Nobody does it better

Rufus Wainwright
Rufus Wainwright Photo by Matthew Welch
RUFUS WAINWRIGHT, 8 p.m., Wednesday-Thursday, Feb. 7-8, Alexis & Jim Pugh Theater, Dr. Phillips Center, 445 S. Magnolia Ave., SOLD OUT

If you read anything at all about Rufus Wainwright, you'll surely run into The Quote: From Elton John's lips to God's ears, Wainwright is "the greatest songwriter on the planet." Equally crucial, though, is that Wainwright has described himself as "basically an old Jewish woman."

Mutually exclusive? Hardly. It takes both perspectives to get a sense of the man/musician/persona that is Rufus Wainwright. Both life and work exist in the funny-sad space between megalomania and self-loathing. Really, though, could anything else have been expected? The progeny of Kate McGarrigle and Loudon Wainwright III, boon companion to Leonard Cohen (and clan), devourer of all life's excesses – from cigarettes to chocolate milk. In many ways, it seems, Wainwright was born to carve out space for a performative self in the public eye.

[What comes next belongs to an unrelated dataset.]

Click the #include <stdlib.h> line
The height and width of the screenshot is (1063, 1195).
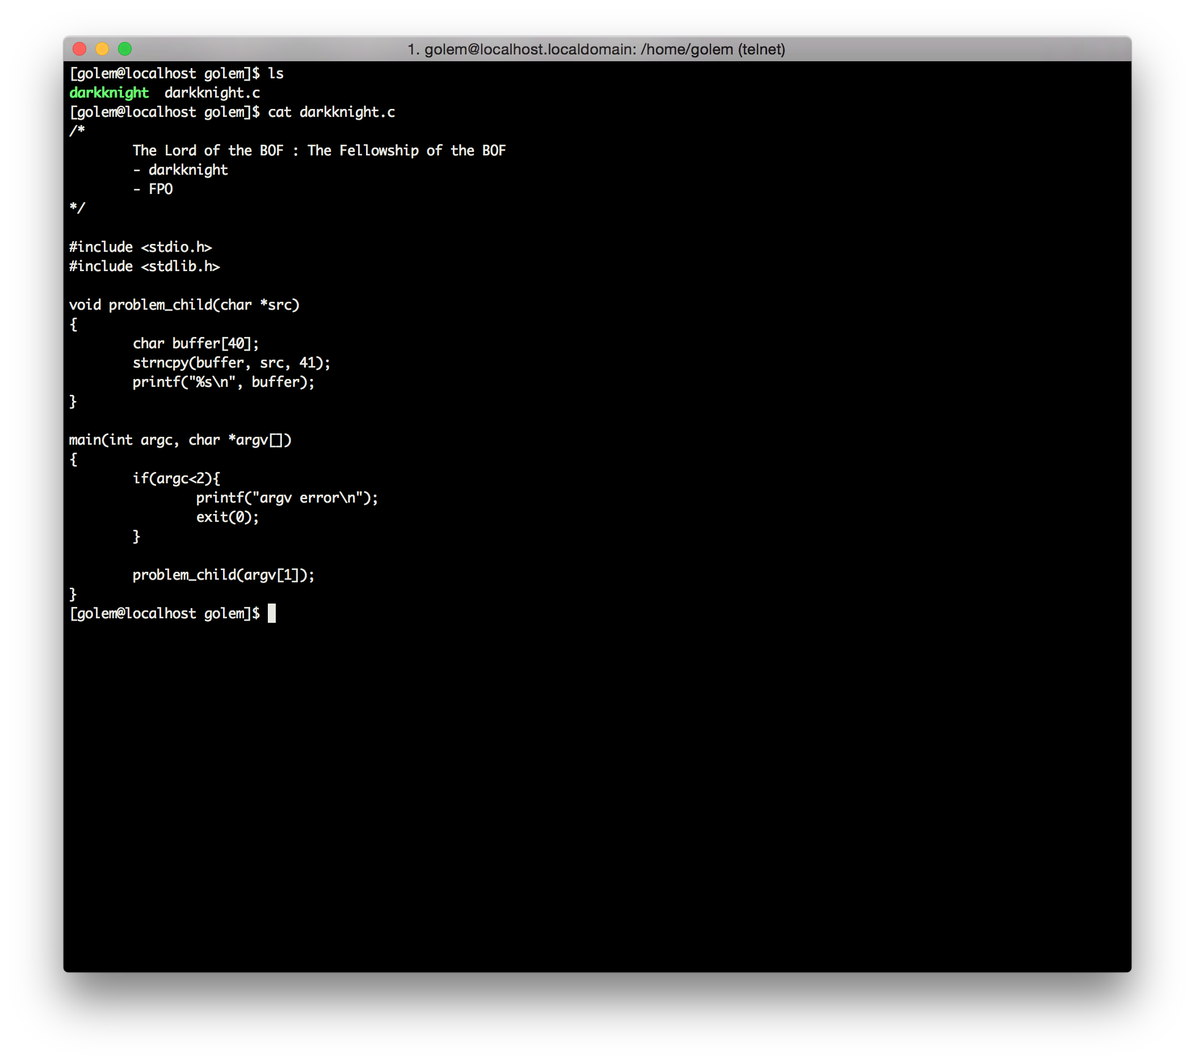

The reality of this situation never eluded Wainwright, though, and from a young age, he was able to understand the weight of the musical dynasty into which he'd been born: woken up each morning with McGarrigle on the piano, usually Bach's Goldberg Variations; touring with a family band, the McGarrigle Sisters and Family, by the age of 13. Much has been made of the way Wainwright's parents immortalized their family life together in song – his upbringing, too, endured its fair share of musical documentation. Who needs a baby book when you could just write a folk song about your son's breast-feeding? (That would be Pa Wainwright's "Rufus Is a Tit Man," for the curious.)

In some ways it was a charmed life, but if it seems like public dirty laundry-airing may have presented challenges, it did, especially in the wake of Wainwright's parents' messy divorce and his coming out as a teenager. "When there were rumblings about my sexuality at 13 or 14, [my mother] was scared. It was 1987 and AIDS was everywhere, so I forgive her staunch, negative attitude. My father just didn't want to talk about it," he told The Guardian in 2016.

Like his parents before him (and his sister Martha after), Wainwright has woven together his set of struggles and a wide range of influences into the musical tapestry that's become his life's work since his eponymous debut album in 1998. Songs draw from cabaret, Gershwin standards, opera, pure pop – all aided by a brief flirtation with classical training at McGill University, a stint cut short because, as he told The Telegraph in 2015, he knew his "spark would be eliminated" if he stayed there.

Despite those admittedly-outside-the-mainstream influences – or maybe because of them – Wainwright's "spark" and his effortless tenor have commanded the attention they deserve. Beautiful songs, personal songs, songs about literature and opera and storytelling – a touch of almost-anachronistic Bohemianism amidst the noise. As he's grown older, he's tried it all: two operas, Prima Donna in 2009 and Hadrian this year; compositions for ballet; All My Love, a record which sets nine Shakespeare sonnets to music; marriage; fatherhood, even – he and childhood friend Lorca Cohen, daughter of Leonard, partnered in gloriously non- traditional parenthood and had a daughter in 2011.

The Wainwright of today is rather grown-up, a bit less indulgent, but the wholeness of his lived experience makes him all the more compelling as a solo performer. Wainwright's two nights in Orlando promise a taste of residency, maybe a hint of Judy Garland at Carnegie Hall (and Rufus Does Judy at Carnegie Hall, for that matter). Expect orchestral arrangements, his hallowed "Hallelujah" cover, and a moment or two of often-unseen intimacy.